Pen is best known for the Obie-winning musical Bed and Sofa, first produced at the Vineyard Theatre. The piece garnered seven Drama Desk nominations and was recorded on the Varese Sarabande label. Her first musical, Goblin Market, was nominated for five Drama Desk Awards and received a Best Plays Special Citation for Musical Compositions and Adaptations. Other works include Songs on a Shipwrecked Sofa, A Lovely Light, Christina Alberta's Father (also an Obie winner) and The Gilded Cage. Her adaptation of Louisa May Alcott's "Behind the Mask," The Night Governess, will have its debut in 2000 at New Jersey's McCarter Theatre. Pen, currently an artist-in-residence at the McCarter, is on the nominating committee for the Tony Awards.

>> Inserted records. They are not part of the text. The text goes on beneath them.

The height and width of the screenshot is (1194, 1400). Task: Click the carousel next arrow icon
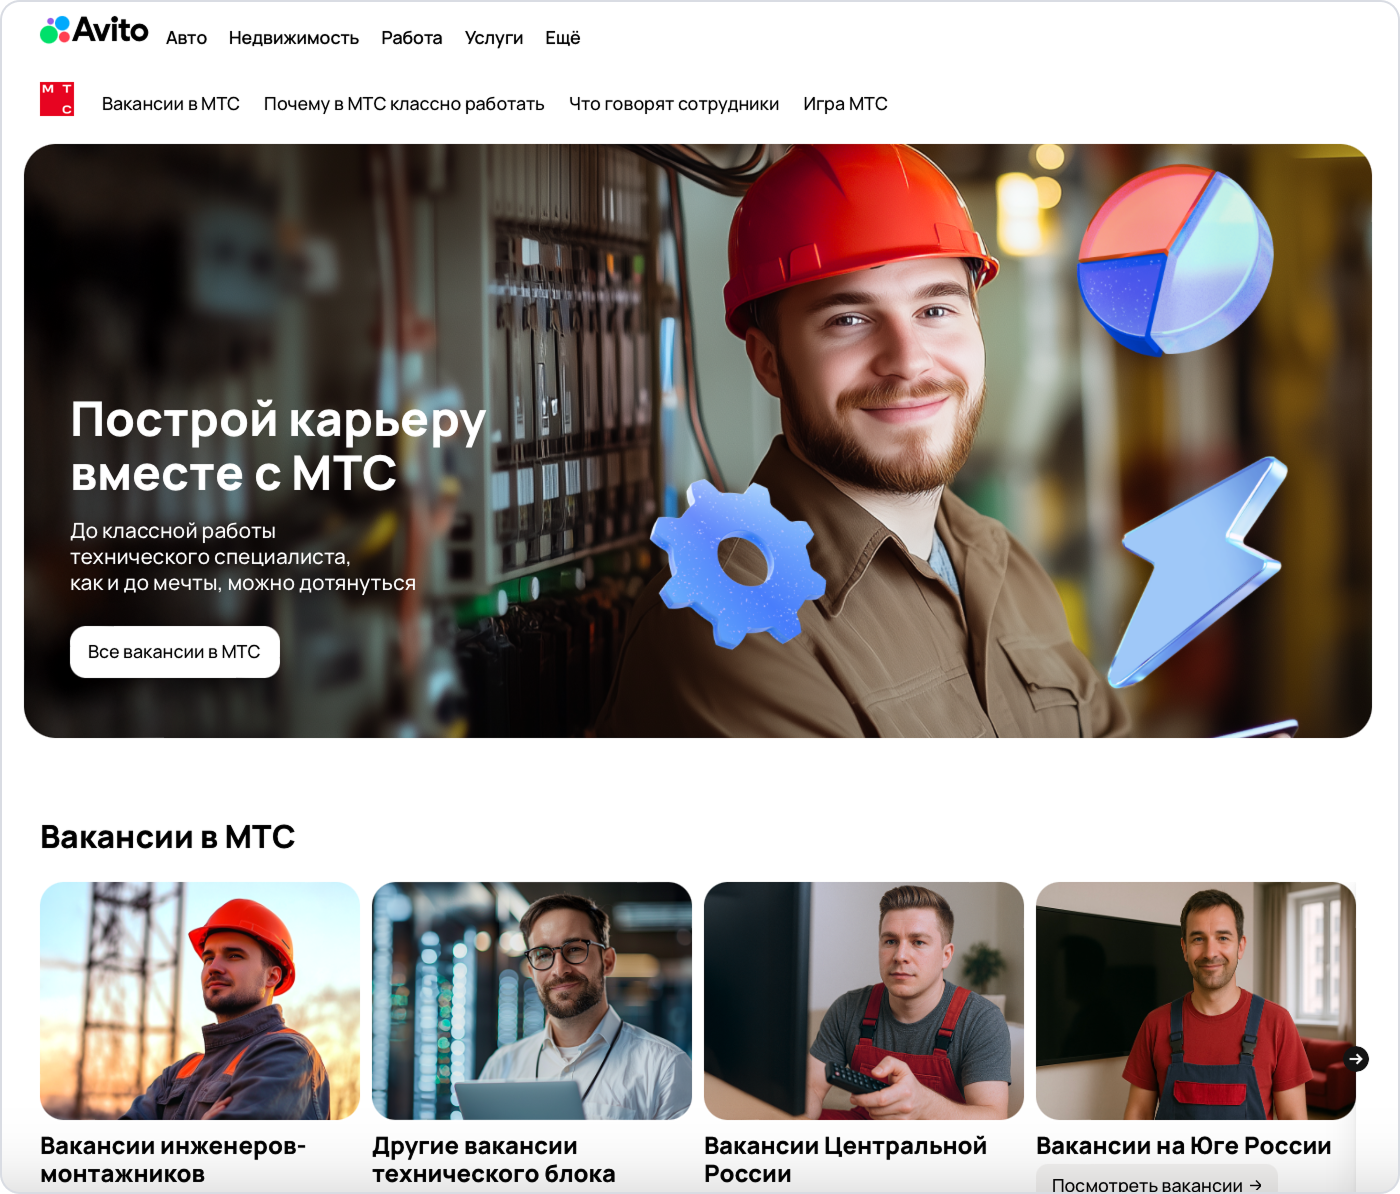pyautogui.click(x=1356, y=1058)
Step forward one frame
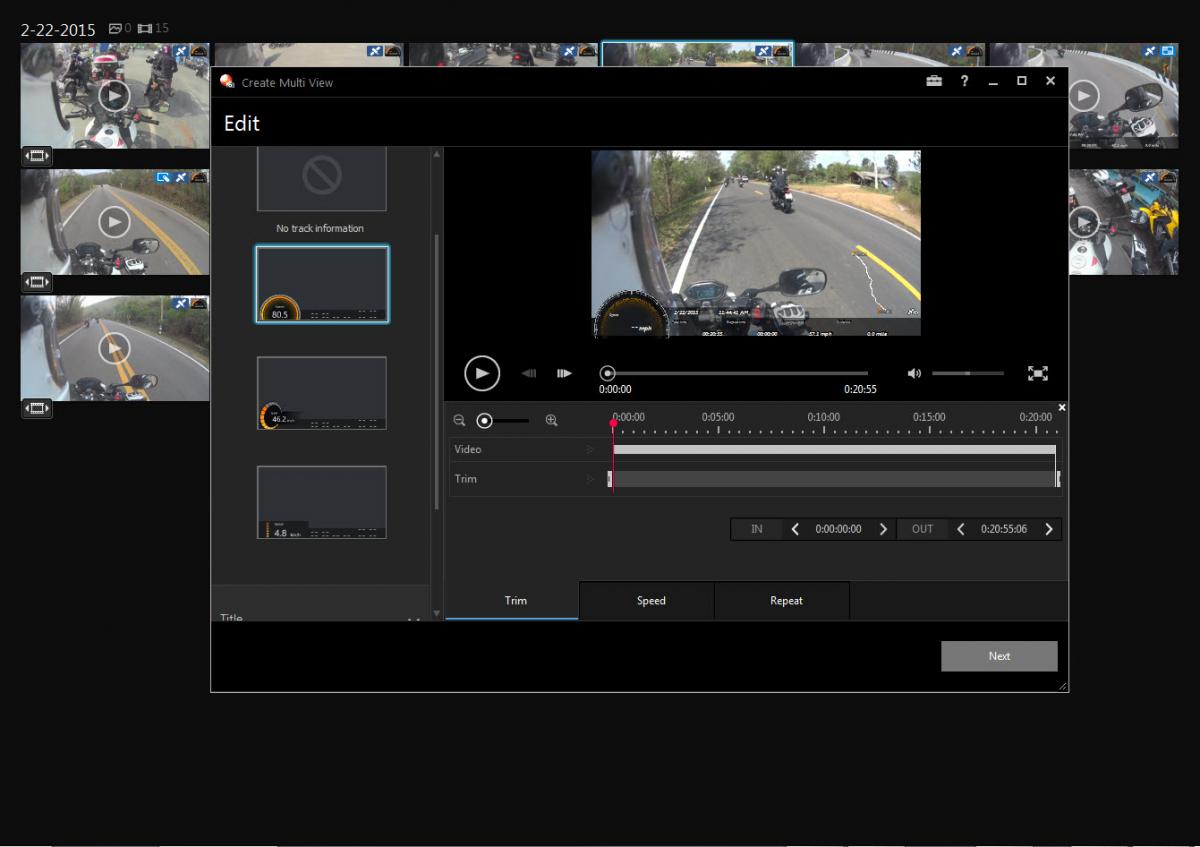1200x847 pixels. click(x=565, y=373)
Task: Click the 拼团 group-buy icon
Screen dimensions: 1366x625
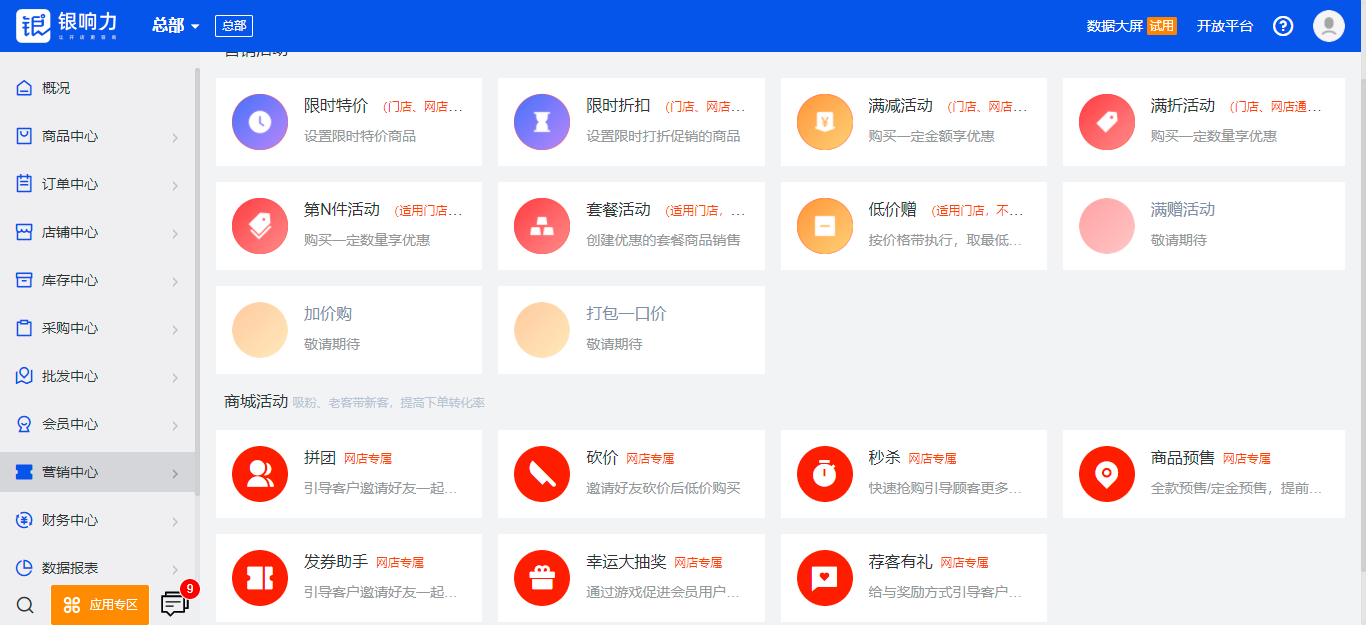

Both composers have received smaller grants from the foundation in the past. Speaking with Playbill On-Line, the award's founders Sondra Gilman and Celso Gonzalez-Falla said Pen's selection was "mostly based on two things. It was based on the quality on her work; we thought she was an interesting voice in the musical theatre. [Also,] she's creating according to her vision and making a contribution to the theatre." Gilman found Pen's upcoming Night Governess, "more complicated and more full piece. The characters are more developed." Like many people, Gilman discovered Pen through the composer's breakout Off-Broadway hit, Goblin Market, "I was so blown away by Goblin Market," she said.

As for Cohen, Gonzalez-Falla finds his style, "more traditional. His music is very evocative. He covers a lot of musical styles."

So why the tie? According to Gonzalez-Falla, the award committee chooses the winner of the prize by straw vote. "Nine times out of ten we're more or less agreed," he said. "But this time we were split. We sat there for hours and hours. Finally, we said, `Obviously these are two wonderful talents.' "

The award committee includes Gilman, Gonzalez-Falla, Lincoln Center Theatre artistic director Andre Bishop, director Robert Falls, composer Jerry Herman, producer Gregory Mosher and Jon Wilner.

Past recipients of Gilman & Gonzalez-Falla Theatre Foundation Awards include Craig Carnelia (Is There Life After High School?), Louis Rosen, Jeffrey Lunden and Arthur Pearlman (Wings), Michael John LaChiusa (Hello Again, Marie Christine), Brian Crawley and Jeanine Tesori (Violet), Jason Robert Brown (Songs for a New World, Parade), Ray Leslee (Avenue X) and Robert Lindsay Nassif (Honky Tonk Highway, Elliot Ness in Cleveland).